Issue #15
In this issue: The Vile rumour mill waits for nobody | ABM through necessity | The 180 day attribution window | Once more we redefine the “Enterprise”
A thought before we kick off. Our business has been working in digital for 15 years now. About 6 years ago an old client who’d sold his agency said to me “eCommerce? That’s all done now isn’t it? People have got it sorted”. Firstly, NO I don’t think it’s “done”, even now, and secondly the tentacles of eComm just keep growing IMHO.
Anyway - Are we ready for 2024? Thinking about those juicy trade shows? Imagining that private dinners and customer case studies will be plentiful, and sales will all make their number right?
WRONG. It’s going to be tough, make that tougher than tough. In Europe we’ll need all the help we can get. The U.S. will go gangbusters of course 🙂
As always, we speak our own version of the truth – can we all handle 2024?
eCommerce Gossip & Vile Rumour
We caused a bit of a stir last issue by daring to mention some “failing” composable projects. Some nodded sagely, but we had a few calls asking us to justify. Happy to take those libel actions when you’re ready people.
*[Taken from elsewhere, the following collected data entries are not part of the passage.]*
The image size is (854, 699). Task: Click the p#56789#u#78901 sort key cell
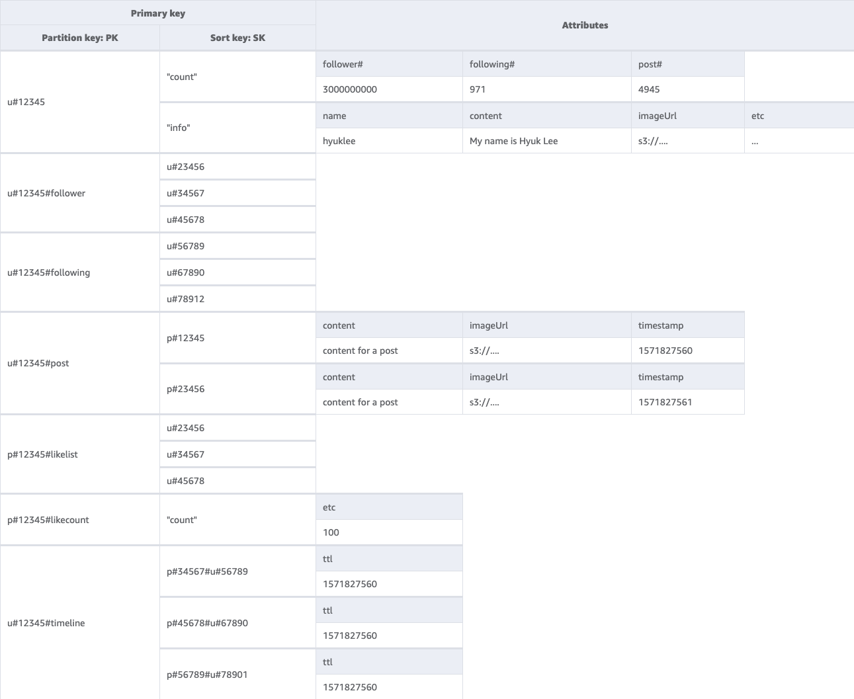(x=206, y=675)
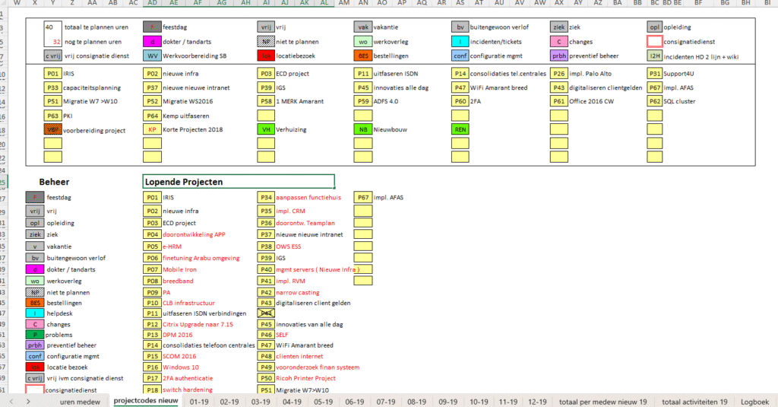Open the '01-19' sheet tab
Image resolution: width=778 pixels, height=407 pixels.
[x=200, y=401]
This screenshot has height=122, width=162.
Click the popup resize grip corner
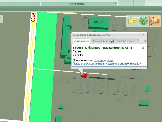point(146,68)
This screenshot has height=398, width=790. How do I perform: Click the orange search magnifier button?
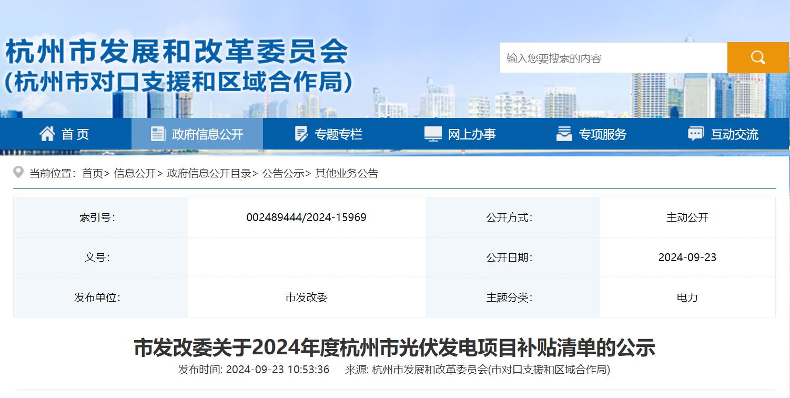click(757, 58)
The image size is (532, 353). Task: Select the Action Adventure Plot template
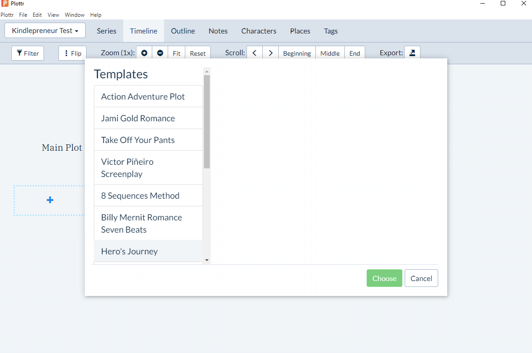tap(143, 96)
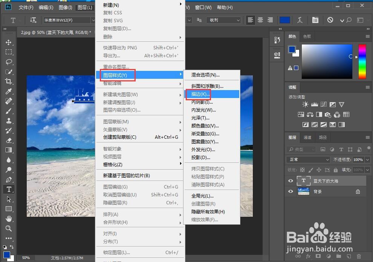Screen dimensions: 373x262
Task: Hide the 背景 layer
Action: [x=290, y=192]

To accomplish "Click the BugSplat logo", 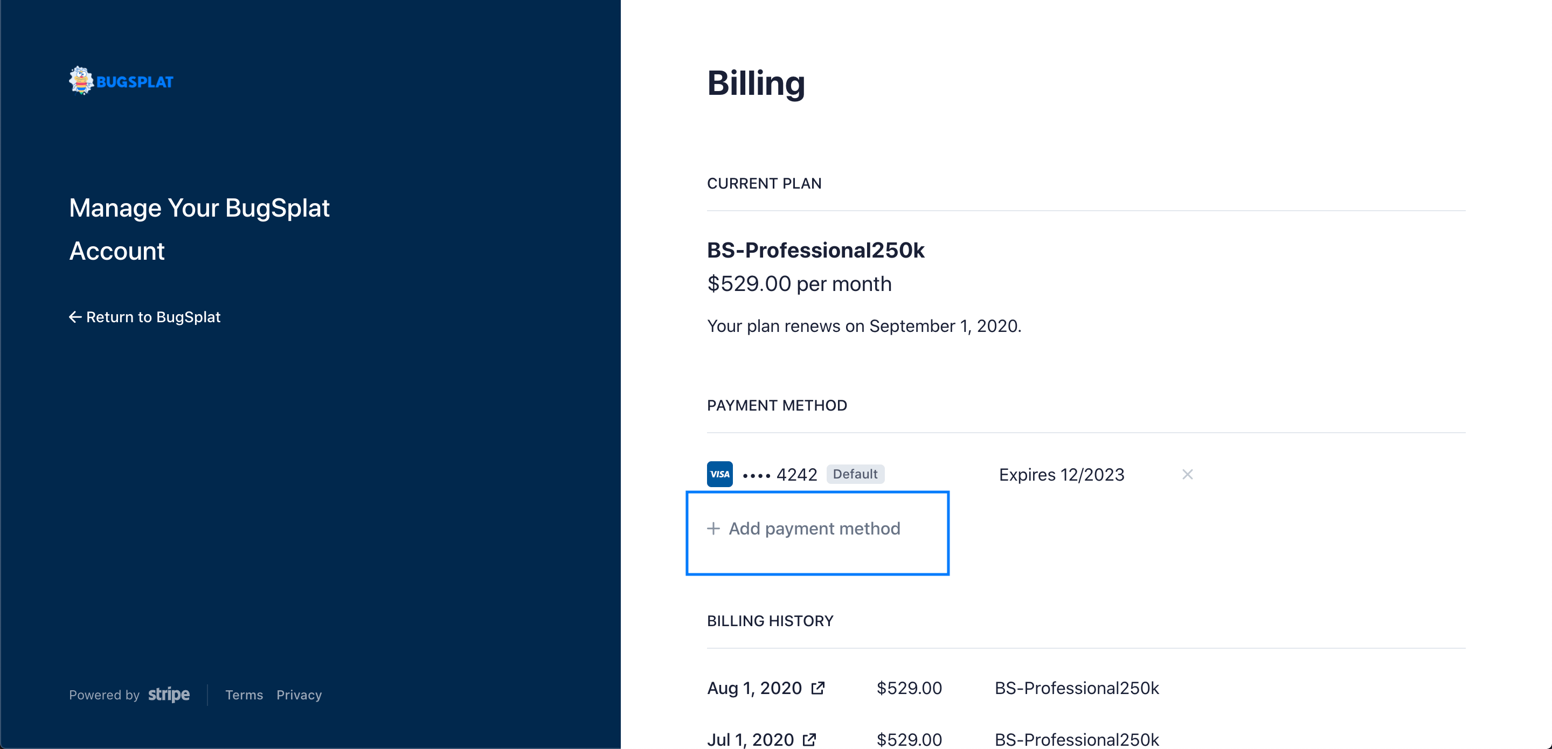I will click(x=121, y=81).
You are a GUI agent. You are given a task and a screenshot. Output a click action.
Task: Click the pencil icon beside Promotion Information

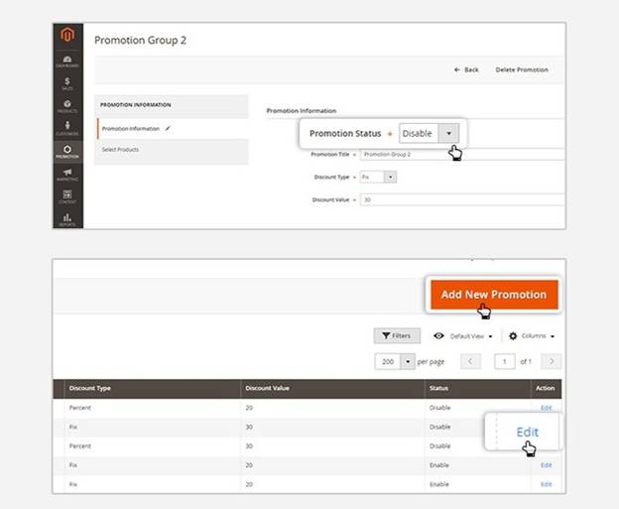click(x=169, y=128)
We hear there’s a big scrap brewing in the oldest SaaS category – ESP (email providers). Apparently a newly energised ESP (recently acquired for $12bn) is gunning for another ESP who are about the IPO – we love a good fight, and let’s face it customers usually get a better service for a while – bring it on!
Some questions from merchants about the claims of Amazon Marketing Cloud to protect their customer data if its uploaded. Just the idea that there’s fear tells you what you need to know if you’re AWS, Google, Meta and the other horsemen – Scott Galloway is ALWAYS right.
eComm expo in London (late Sept) was good in general. We have heard wildly varying stories of lead volumes from platform vendors, one claiming 7 SAL’s, another more like 40. Who had a good show?
ABM through necessity
We often think that our own business is a good place to take the temperature of SaaS demand generation. Post-Covid we saw a huge boom in demand for our events practice… so much so that we had to reign it back in late spring 2023. We’re glad we did now!
Since June we’ve seen a marked switch towards our ABM services, where we currently have upwards of 10 programs operating.
There’s no rocket science involved here – ICP/Target Accounts/Value Prop/Email program/Outreach/Social Proof and 1:1 sales meetings as the output. Every client call right now is about ABM, which means either that vendors just ticked the ICP box previously (and didn’t actually execute the program) or that marketing leadership have been asked to double down as budgets come under scrutiny.
ABM – common sense for SaaS – No question in our mind. It’s the engine that runs efficiently at more than 80mpg.
The 180 day attribution window
At a recent breakfast meeting of a group we call “The Marketing Collective”, a top secret 'Chatham House' group of SaaS Marketing leaders – we tackled attribution (yes, again).
One member shared a whole load of excellent and thought-provoking information, the core tenet of which was a 180 lookback window on any closed/won deal. Any marketing touchpoint within the window (and no earlier) is automatically attributed an equal share of marketing’s contribution when calculating marketing ROI in their world.
I think we all accepted that whilst there are potential flaws using this method, there are just as many good outcomes:
There are no favourites here, nobody is marking their own homework
Over a very short time period this vendor can see trends in how clients engage in the hard yards of the buying cycle
Whilst the contribution of “owned” content is probably overstated, there is a real value in serving customer case studies in this window – often misused by sales teams prospects enjoy this content during the buying cycle
We meet in person, planning currently for every 8 weeks or so. Next meeting will be focused on Partner Marketing – any applications to join, ask Jamie Hancox.
“Enterprise” one last time
We wrote earlier this year about vendors redefining “Enterprise” in order to widen the pool of companies that their ICP could contain - and doing so to help meet the number.
In general the fever about targeting $1bn turnover businesses exclusively seems to have calmed down significantly. Interestingly we chatted to Shopify recently about their definition of “Enterprise”, and no surprises that they mean somewhere north of $50m in Europe, slightly more in the USA.
As some of you know, we have done some client and community surveys recently, and the graph below is an anonymised slide with target account revenues for about 45 SaaS vendors… it’s far more realistic i think you’ll agree.
That’s it folks - more in November… don’t forget to avoid turning the heating on for a few more weeks, and try to stay calm about all of the awful things happening in the world. Positive waves from us.